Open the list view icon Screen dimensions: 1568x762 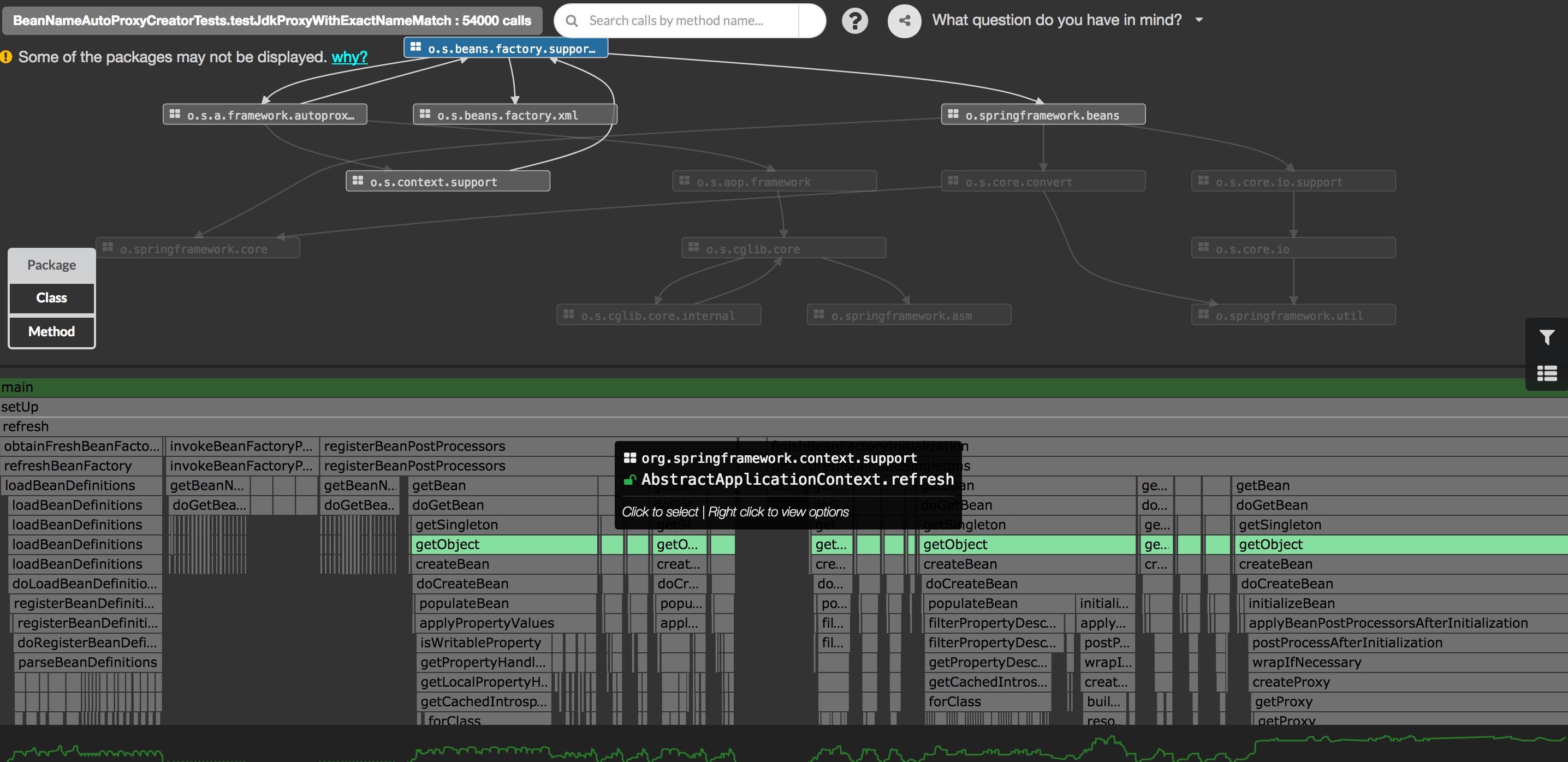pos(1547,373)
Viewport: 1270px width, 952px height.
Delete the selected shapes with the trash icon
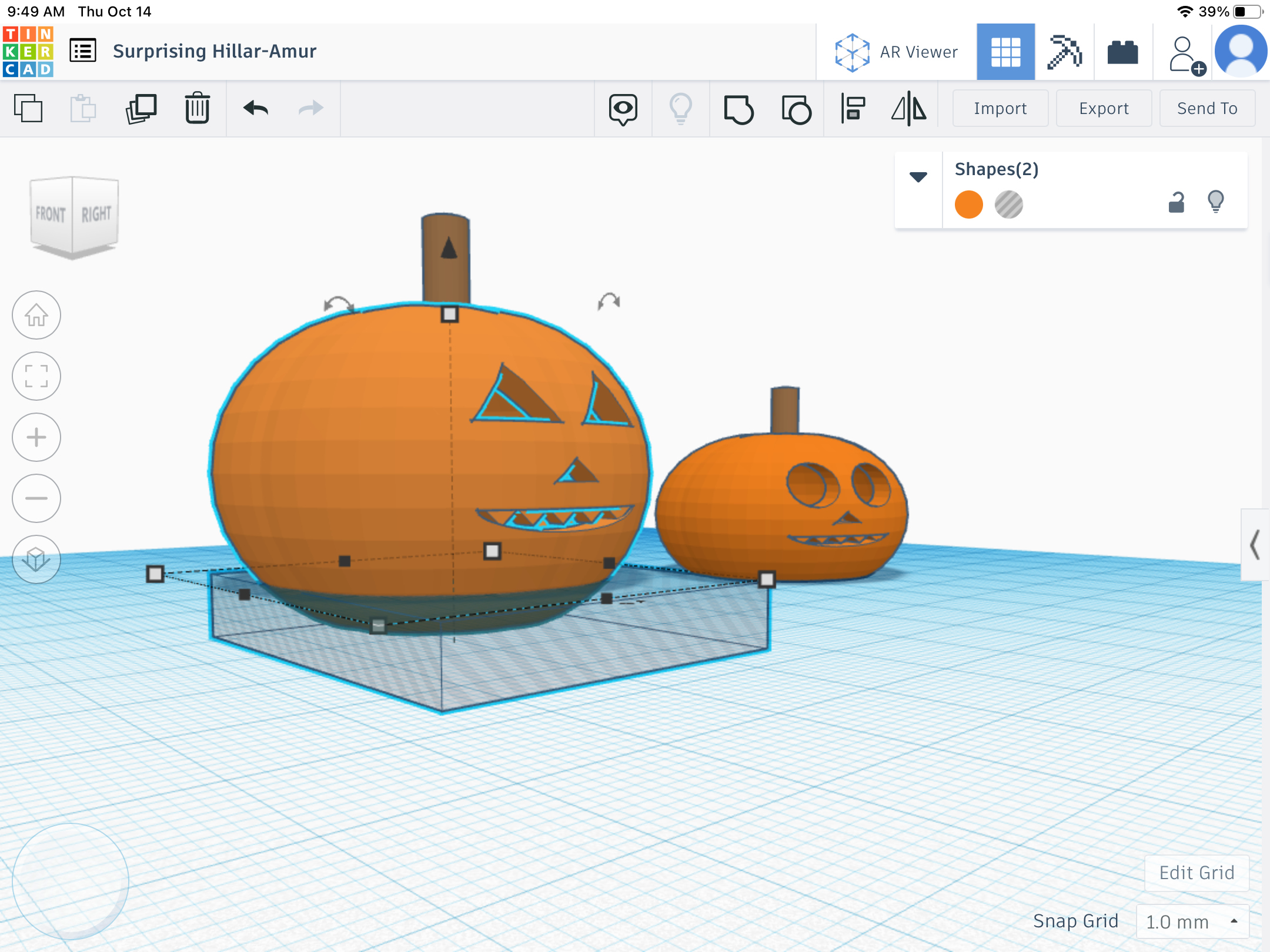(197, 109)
==
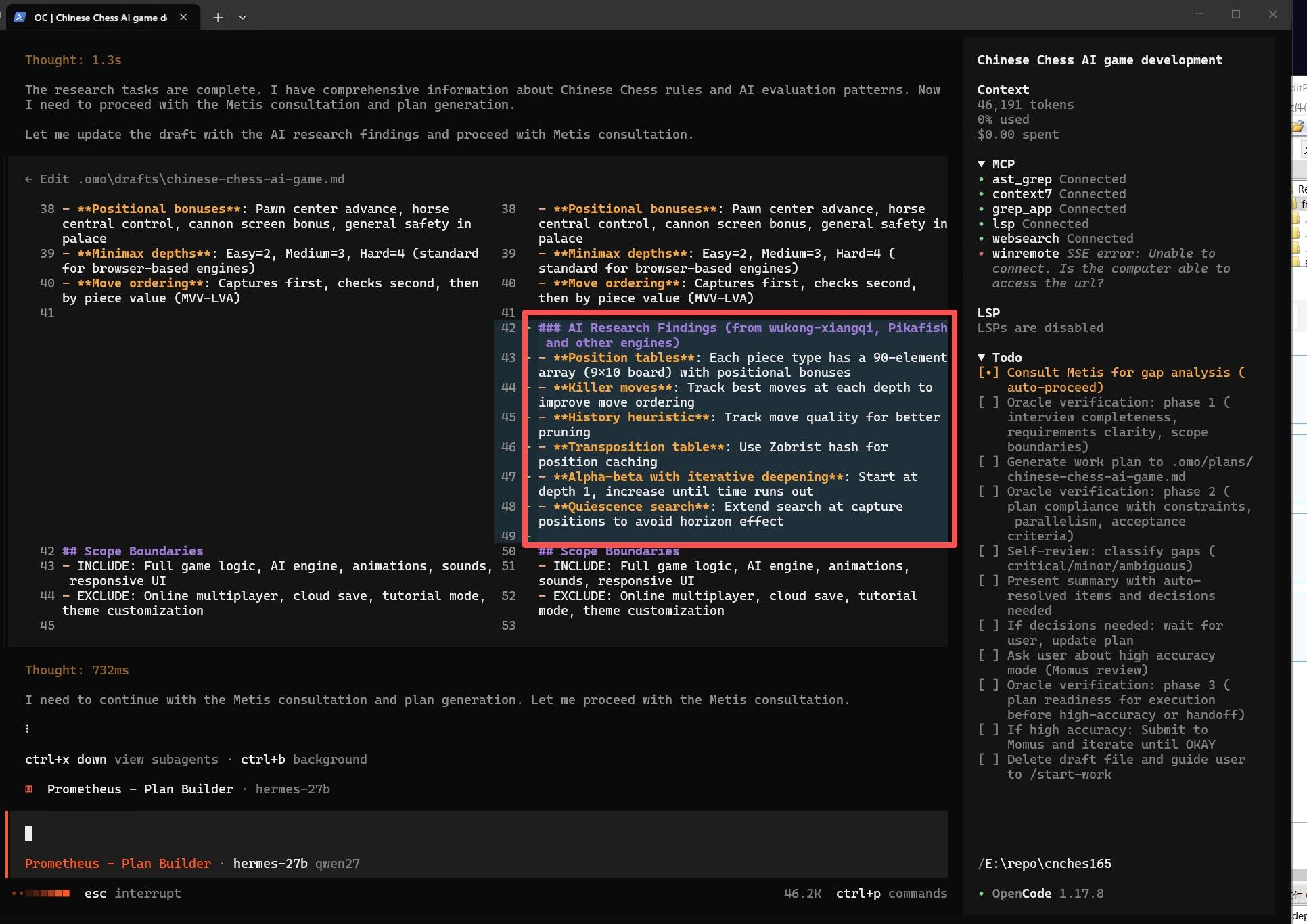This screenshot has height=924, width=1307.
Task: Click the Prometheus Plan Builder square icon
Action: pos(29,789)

# EXERCISE TASK
Lay out the items as a Markdown table with the columns Row and Line, running from the line with "This screenshot has height=924, width=1307." up to and including the line with "Action: pos(29,789)". Skip blank lines and leave the pictures out.

# ANSWER TO THE EXERCISE
| Row | Line |
|---|---|
| 1 | This screenshot has height=924, width=1307. |
| 2 | Task: Click the Prometheus Plan Builder square icon |
| 3 | Action: pos(29,789) |